• WHAT IS REQUIRED: Set out the items below as a numbered list. Begin at the line that contains "Identify the location of back-button." and stop after the line that contains "x-tick-label: 2.5 is", omitting blank lines and leaving out the pictures.

• AVAILABLE RECORDS:
⁂

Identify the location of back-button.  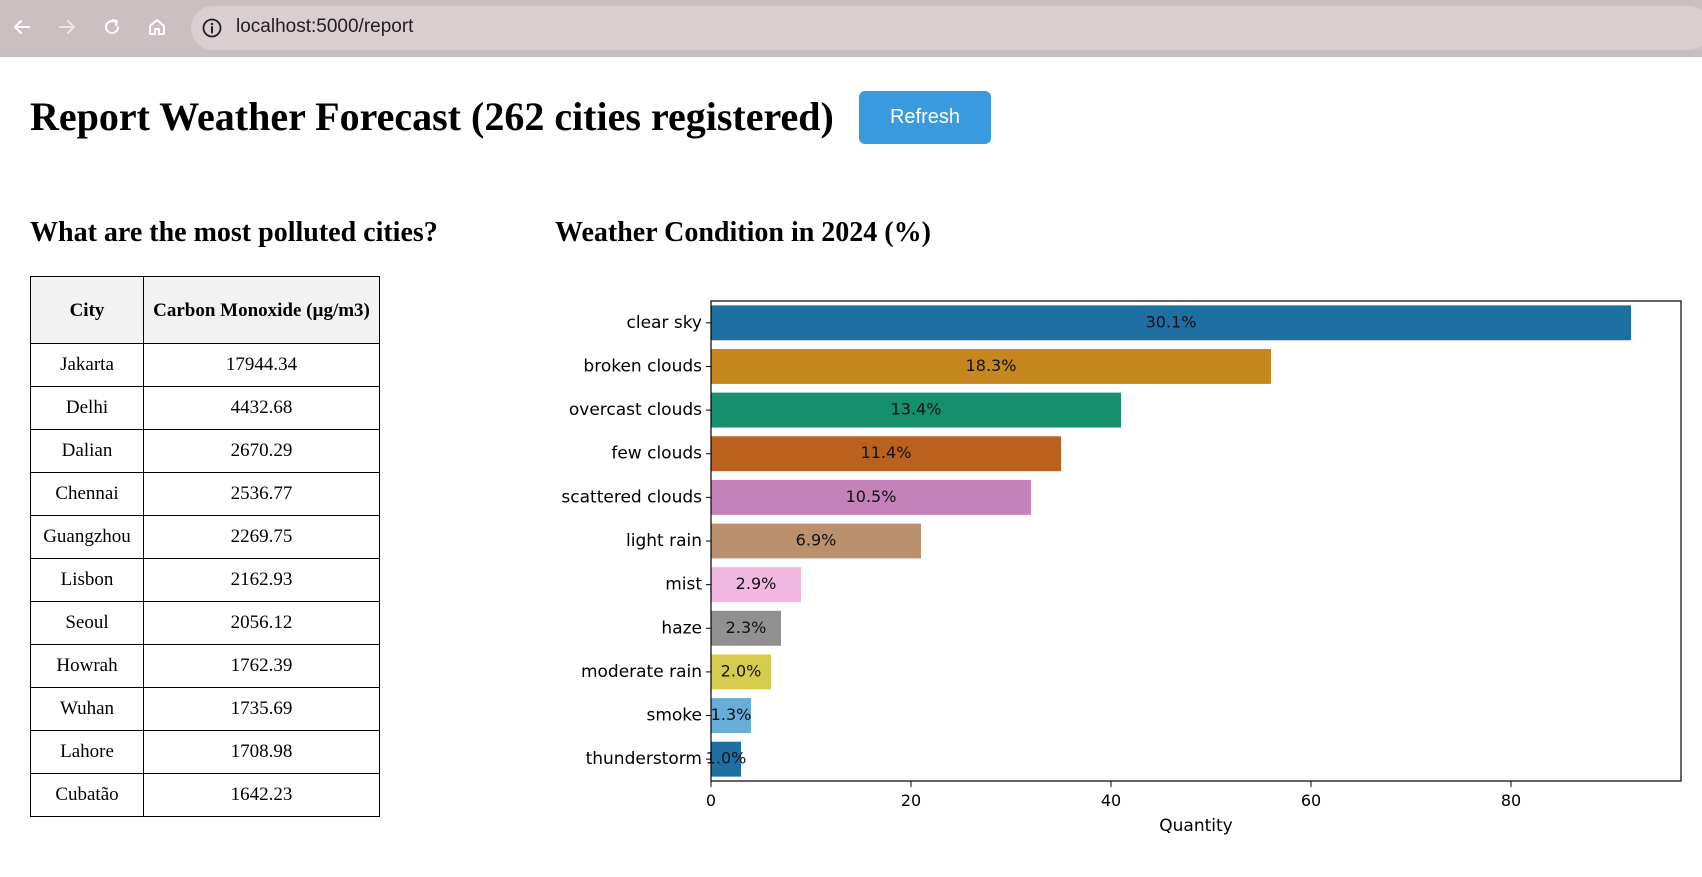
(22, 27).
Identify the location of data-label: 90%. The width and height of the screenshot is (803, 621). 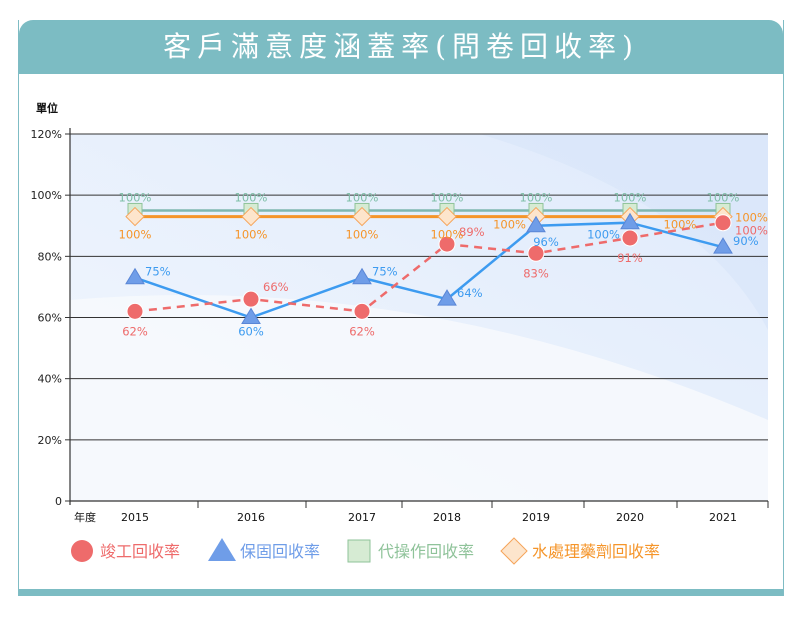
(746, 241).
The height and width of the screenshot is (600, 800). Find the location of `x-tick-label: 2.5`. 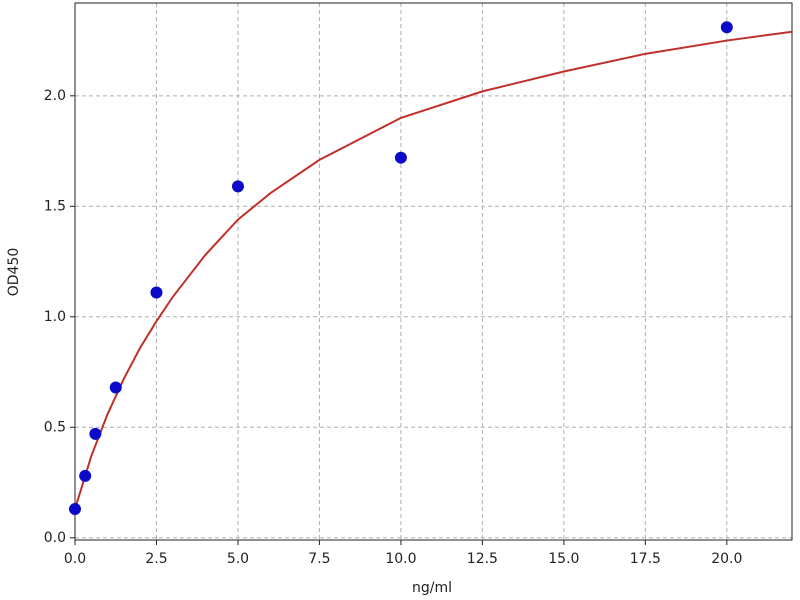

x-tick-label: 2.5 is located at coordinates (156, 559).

⁂

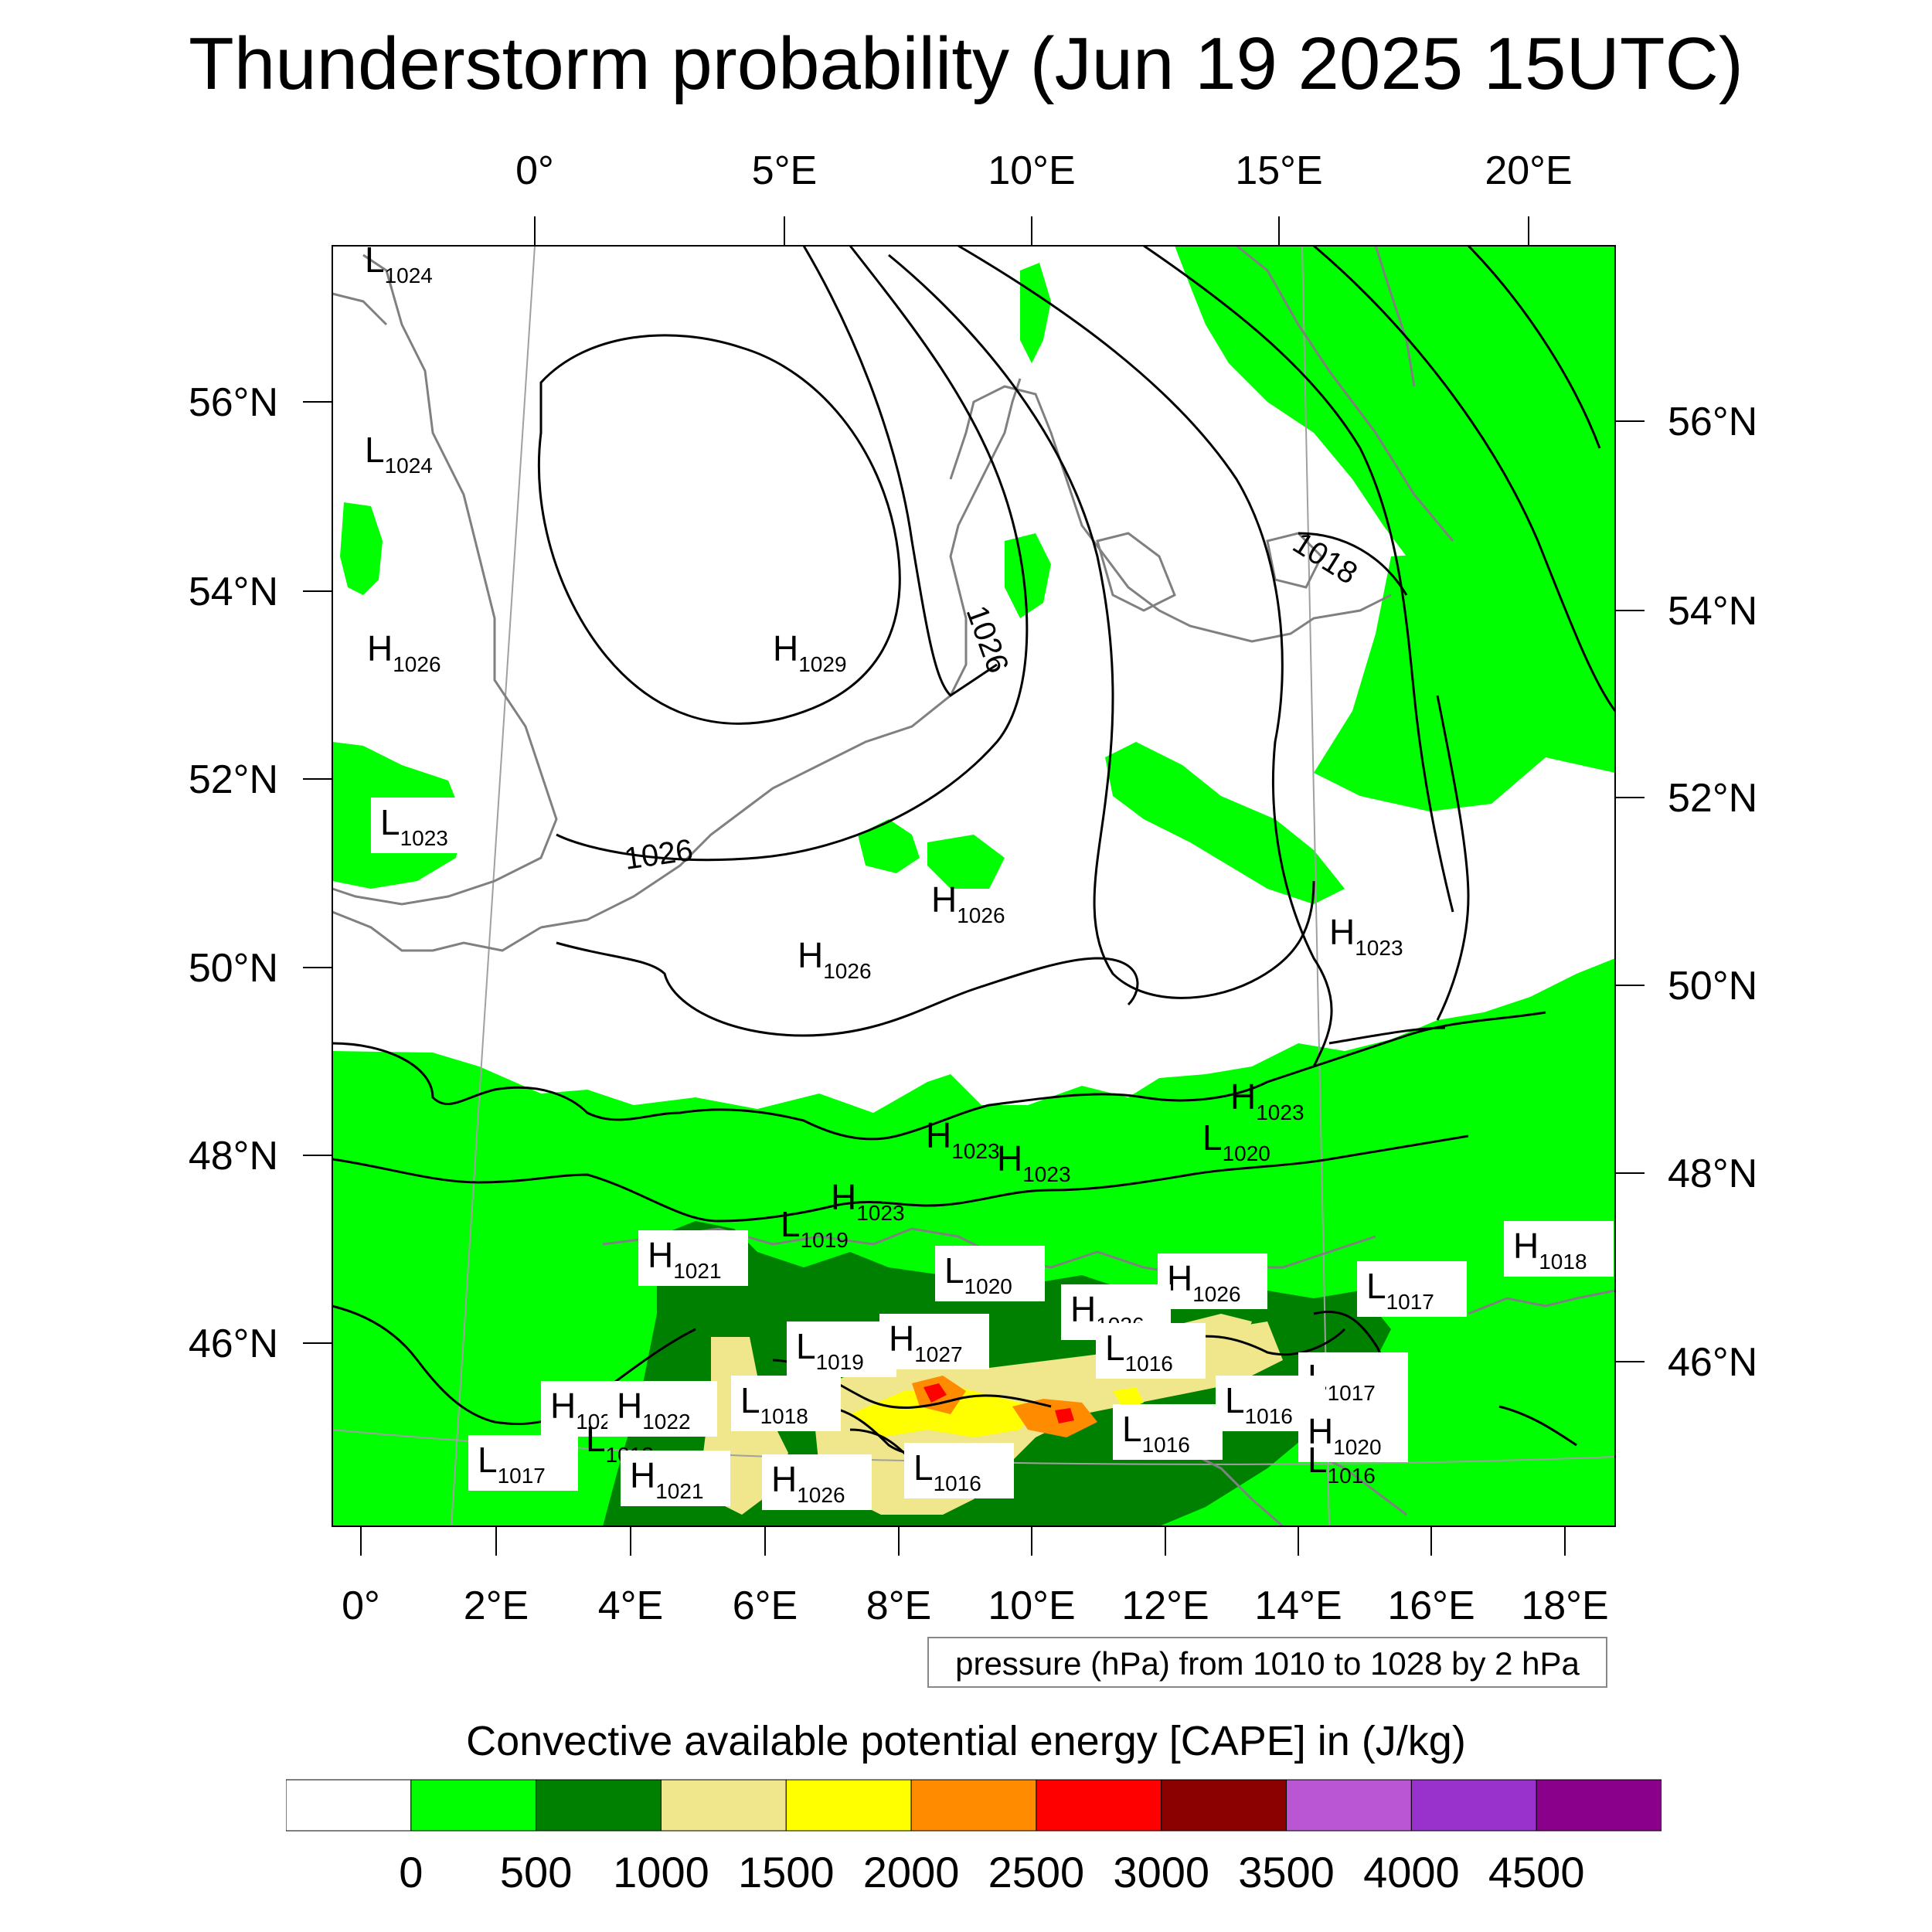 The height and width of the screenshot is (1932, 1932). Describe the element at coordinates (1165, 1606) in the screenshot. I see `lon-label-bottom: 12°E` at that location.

⁂

• OUTPUT FOR THIS TASK:
1. Identify the location of back-button.  
2. (22, 27).
3. Identify the location of data-label: 90%. The width and height of the screenshot is (803, 621). 
4. (746, 241).
5. The height and width of the screenshot is (600, 800). Find the location of `x-tick-label: 2.5`. 
6. x-tick-label: 2.5 is located at coordinates (156, 559).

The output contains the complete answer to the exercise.